Deutlich besser sieht die Hochrechnung für den maschinellen Vortrieb aus. Danach würde der maschinelle Vortrieb der verbleibenden 11,4 Kilometer nur rund 2,5 Jahre, ohne die eisenbahntechnischen Ausrüstung und der einjährige Testbetrieb, in Anspruch nehmen. Nicht eingerechnet sind jedoch die Zeiten, in denen die die Tunnelvortriebsmaschine wegen des bergmännischen Zwischenstücks zurückgezogen, neu aufgebaut und in der Wendekaverne unter der Gerokstraße gewendet werden muss. Ob die Maschine dann in der zweiten Schildfahrt vom Filderportal durchgängig Richtung Innenstadt durchfahren kann, hängt auch von dem Baufortschritt des 1,1 Kilometer langen bergmännischen Zwischenteils unter ab, der wahrscheinlich erst unter Degerloch gegraben werden kann, wenn die Maschine aus der Oströhre zrückgezogen wurde.

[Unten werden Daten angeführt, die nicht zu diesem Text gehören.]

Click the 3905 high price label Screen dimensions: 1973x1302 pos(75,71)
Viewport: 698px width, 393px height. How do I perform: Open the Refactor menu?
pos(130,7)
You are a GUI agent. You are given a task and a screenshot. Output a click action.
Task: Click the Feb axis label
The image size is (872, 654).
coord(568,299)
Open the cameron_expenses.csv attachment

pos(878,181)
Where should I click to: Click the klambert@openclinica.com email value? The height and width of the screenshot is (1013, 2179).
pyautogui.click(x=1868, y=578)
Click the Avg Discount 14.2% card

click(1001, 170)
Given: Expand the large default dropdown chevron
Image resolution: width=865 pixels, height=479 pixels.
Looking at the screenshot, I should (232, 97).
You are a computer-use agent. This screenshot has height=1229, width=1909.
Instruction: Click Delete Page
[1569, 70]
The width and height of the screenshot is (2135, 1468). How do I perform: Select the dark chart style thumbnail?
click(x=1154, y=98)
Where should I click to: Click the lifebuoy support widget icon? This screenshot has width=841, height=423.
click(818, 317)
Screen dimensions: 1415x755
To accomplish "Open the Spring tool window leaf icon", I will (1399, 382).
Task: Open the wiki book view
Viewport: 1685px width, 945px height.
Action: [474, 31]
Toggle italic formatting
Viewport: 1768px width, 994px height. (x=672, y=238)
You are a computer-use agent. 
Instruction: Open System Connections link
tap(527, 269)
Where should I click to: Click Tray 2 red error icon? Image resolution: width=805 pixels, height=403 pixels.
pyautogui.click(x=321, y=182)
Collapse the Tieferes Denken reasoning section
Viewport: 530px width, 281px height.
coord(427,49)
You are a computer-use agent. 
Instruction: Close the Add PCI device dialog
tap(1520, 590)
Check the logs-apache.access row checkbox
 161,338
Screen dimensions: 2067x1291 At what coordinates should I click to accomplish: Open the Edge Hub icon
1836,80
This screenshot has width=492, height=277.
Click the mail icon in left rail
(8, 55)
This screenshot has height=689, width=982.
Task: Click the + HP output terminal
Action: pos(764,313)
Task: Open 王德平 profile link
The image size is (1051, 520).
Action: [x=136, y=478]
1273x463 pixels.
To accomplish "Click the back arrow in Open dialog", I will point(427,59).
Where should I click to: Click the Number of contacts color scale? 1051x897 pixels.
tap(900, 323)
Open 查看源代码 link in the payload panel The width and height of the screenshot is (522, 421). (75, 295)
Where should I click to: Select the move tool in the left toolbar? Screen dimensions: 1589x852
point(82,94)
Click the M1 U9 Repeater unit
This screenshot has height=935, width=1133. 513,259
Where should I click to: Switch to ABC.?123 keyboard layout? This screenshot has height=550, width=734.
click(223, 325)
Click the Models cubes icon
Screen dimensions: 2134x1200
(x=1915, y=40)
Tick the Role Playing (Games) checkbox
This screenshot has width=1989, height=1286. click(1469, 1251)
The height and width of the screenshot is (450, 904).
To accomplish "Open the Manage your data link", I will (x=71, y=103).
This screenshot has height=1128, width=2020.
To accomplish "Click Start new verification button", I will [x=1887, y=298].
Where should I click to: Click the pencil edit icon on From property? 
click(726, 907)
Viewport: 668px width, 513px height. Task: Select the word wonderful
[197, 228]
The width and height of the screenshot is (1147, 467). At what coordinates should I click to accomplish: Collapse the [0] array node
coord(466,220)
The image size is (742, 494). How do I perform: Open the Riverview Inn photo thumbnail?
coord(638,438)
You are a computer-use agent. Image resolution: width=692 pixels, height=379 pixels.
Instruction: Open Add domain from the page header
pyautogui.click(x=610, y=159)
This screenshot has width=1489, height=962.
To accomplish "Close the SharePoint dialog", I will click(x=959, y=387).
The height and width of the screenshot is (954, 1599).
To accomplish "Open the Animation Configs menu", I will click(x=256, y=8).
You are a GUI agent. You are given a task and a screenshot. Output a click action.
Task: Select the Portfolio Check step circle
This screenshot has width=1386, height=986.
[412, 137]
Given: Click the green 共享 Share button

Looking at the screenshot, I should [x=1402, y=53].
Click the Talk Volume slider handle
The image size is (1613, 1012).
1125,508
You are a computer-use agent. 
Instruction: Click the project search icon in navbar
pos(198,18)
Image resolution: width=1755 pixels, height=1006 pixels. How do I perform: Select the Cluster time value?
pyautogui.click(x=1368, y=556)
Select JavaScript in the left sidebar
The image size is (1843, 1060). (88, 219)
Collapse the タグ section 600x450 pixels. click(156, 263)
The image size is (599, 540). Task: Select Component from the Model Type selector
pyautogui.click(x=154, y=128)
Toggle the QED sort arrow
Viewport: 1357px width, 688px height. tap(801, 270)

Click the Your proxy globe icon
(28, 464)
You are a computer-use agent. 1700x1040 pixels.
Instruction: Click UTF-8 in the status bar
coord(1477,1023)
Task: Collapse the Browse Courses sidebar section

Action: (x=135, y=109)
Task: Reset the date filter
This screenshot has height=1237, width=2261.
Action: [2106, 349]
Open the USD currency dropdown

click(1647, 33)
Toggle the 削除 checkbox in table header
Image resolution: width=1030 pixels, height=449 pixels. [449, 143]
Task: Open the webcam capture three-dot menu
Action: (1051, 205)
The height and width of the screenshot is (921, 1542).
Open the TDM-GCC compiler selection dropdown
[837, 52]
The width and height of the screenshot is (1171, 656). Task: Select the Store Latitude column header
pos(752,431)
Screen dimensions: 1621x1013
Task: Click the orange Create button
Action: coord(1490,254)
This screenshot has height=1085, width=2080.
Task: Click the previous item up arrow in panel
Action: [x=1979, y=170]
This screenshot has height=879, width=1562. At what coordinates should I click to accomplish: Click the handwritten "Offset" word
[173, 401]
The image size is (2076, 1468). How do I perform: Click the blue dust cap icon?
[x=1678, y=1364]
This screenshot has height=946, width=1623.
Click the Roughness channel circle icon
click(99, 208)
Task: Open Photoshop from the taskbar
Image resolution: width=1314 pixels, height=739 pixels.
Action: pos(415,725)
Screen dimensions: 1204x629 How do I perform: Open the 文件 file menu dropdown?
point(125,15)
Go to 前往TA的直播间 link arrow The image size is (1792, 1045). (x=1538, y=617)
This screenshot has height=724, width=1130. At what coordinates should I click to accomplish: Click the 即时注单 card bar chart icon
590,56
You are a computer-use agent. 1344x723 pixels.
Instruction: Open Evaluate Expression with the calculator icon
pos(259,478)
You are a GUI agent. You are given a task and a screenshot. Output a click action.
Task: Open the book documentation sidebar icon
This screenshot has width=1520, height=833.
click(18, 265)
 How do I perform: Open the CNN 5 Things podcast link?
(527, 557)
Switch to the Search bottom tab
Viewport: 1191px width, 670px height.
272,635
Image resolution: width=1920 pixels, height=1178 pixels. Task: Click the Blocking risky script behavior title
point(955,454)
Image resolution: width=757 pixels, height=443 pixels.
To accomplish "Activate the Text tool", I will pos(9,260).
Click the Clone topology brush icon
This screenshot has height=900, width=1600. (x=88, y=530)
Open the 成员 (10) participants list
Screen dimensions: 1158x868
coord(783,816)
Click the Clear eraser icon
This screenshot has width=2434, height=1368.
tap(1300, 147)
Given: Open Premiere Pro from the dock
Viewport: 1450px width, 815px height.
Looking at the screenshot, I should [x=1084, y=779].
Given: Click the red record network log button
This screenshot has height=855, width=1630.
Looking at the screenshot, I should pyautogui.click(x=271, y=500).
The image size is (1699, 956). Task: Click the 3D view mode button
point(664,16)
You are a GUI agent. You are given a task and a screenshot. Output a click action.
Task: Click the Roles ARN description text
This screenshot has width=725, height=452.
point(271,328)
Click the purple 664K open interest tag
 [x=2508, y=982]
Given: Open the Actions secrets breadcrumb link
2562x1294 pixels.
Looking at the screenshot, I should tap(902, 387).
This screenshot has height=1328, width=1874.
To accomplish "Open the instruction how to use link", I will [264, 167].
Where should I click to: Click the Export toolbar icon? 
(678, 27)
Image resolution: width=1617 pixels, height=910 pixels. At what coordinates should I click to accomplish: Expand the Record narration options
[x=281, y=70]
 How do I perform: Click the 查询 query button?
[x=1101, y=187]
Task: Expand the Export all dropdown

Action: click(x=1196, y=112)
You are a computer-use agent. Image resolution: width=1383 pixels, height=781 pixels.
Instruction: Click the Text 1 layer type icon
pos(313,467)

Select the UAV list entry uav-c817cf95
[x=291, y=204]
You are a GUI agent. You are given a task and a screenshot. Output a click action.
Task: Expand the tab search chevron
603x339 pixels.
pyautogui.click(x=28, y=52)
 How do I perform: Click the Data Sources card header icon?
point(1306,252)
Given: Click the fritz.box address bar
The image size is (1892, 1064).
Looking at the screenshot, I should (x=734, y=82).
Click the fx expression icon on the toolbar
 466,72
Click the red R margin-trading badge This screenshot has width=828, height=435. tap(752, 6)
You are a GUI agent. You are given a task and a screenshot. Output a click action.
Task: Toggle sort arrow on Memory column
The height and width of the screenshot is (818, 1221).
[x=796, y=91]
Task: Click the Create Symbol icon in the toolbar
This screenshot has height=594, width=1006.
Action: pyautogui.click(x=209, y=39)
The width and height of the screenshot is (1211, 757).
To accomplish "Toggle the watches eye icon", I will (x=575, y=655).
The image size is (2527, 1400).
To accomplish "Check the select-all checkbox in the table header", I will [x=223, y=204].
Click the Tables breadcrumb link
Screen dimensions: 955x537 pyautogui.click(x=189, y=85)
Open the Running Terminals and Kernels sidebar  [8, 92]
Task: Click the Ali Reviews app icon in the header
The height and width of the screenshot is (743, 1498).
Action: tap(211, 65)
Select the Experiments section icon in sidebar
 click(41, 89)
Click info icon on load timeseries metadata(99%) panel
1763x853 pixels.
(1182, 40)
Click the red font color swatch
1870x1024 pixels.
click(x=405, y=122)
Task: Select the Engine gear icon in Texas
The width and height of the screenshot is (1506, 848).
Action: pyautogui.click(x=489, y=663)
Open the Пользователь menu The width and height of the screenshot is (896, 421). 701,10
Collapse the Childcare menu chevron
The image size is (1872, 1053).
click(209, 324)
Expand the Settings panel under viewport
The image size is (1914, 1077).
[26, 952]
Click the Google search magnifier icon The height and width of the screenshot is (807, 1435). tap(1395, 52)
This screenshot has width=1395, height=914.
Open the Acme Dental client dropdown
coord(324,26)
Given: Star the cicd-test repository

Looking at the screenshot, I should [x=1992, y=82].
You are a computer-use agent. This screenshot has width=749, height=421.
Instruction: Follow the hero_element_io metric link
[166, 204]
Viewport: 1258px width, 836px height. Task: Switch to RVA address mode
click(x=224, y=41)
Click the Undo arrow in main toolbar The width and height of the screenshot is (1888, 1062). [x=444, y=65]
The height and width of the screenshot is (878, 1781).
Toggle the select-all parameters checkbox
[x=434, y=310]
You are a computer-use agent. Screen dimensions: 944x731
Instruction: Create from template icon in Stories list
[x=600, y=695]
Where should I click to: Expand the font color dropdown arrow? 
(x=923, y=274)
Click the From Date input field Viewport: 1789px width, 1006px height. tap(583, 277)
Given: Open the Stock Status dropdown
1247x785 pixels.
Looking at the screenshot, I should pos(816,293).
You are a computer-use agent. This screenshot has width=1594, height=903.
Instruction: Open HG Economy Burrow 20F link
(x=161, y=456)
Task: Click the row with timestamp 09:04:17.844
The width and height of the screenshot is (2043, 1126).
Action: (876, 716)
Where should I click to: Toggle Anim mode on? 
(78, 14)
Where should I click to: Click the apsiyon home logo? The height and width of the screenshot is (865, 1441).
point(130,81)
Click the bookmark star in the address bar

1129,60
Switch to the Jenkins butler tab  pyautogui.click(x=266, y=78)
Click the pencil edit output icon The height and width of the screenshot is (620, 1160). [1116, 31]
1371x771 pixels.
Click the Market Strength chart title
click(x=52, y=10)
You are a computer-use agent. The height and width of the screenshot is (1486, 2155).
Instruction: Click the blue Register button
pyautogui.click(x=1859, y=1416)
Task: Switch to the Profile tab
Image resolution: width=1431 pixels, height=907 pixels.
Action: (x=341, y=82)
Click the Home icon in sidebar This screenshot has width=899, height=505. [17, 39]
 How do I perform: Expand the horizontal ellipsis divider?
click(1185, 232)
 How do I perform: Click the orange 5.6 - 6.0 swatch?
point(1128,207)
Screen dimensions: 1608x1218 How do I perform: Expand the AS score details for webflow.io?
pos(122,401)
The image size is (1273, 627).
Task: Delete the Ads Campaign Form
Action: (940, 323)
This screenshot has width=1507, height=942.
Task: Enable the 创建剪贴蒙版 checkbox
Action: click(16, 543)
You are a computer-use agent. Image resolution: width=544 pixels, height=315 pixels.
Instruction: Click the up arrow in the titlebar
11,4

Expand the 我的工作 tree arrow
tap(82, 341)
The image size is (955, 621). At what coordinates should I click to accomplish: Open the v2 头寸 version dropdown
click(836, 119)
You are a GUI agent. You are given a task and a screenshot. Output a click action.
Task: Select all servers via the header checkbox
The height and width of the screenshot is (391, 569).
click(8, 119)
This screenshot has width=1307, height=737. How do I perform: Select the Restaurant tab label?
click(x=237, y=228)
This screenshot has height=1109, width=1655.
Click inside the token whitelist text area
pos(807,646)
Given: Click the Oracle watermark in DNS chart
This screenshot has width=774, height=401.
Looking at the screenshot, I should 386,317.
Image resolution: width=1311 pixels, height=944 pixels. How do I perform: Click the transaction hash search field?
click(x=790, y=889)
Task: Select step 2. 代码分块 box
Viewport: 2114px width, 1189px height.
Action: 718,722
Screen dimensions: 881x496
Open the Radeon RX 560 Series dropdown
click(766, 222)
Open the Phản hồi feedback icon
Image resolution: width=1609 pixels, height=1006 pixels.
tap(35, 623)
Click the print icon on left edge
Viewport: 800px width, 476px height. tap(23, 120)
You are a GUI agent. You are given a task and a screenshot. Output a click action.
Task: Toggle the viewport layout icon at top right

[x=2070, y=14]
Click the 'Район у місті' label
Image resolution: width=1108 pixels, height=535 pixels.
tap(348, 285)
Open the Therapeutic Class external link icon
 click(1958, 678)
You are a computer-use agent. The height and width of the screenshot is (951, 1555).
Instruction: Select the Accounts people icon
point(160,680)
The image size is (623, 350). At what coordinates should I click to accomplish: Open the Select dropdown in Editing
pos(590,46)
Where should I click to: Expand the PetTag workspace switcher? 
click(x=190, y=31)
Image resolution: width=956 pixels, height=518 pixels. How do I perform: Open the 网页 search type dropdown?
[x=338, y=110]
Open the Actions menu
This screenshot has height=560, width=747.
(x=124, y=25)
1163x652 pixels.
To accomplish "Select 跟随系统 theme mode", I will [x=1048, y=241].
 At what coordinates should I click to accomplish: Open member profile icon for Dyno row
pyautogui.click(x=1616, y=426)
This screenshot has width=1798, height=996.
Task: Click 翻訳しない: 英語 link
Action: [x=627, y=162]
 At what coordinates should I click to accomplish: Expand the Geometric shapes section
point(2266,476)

Von daher begleiten wir von den Anwohner-Netzwerken weiterhin das Projekt kritisch und fragen uns, wie die Bahn die Inbetriebnahme von Stuttgart 21 zum Ende des Jahres 2021 erreichen will. „Gegensteuerungsmaßnahmen“ findet man in den Lenkungskreisunterlagen ausgerechnet nur für den Abschnitt des PFA 1.5., dessen Bauwerke am meisten fortgeschritten sind. Wie schon gestern berichtet, enthält die Präsentation vor dem Gremium beispielsweise keine Informationen zum Baustand und den „Gegensteuerungsmaßnahmen“ im Abschnitt PFA 1.6a/Obertürkheimer Tunnel, bei dem nach zwei Jahre Bauzeit gerade einmal 11 % vorgetrieben wurde.
Ein“deutlicher Baufortschritt in allen Bereichen“ beim Tunnelbau für Stuttgart 21 ist also entgegen der Aussage der Folie aus dem Lenkungskreis nicht erkennbar. Wir bleiben daher weiterhin bei unserer Einschätzung, dass sich die vom Tunnelbau für Stuttgart 21 betroffenen Anwohner in einzelnen Stadtteilen noch auf deutlich mehr Jahre der Belastung einstellen müssen.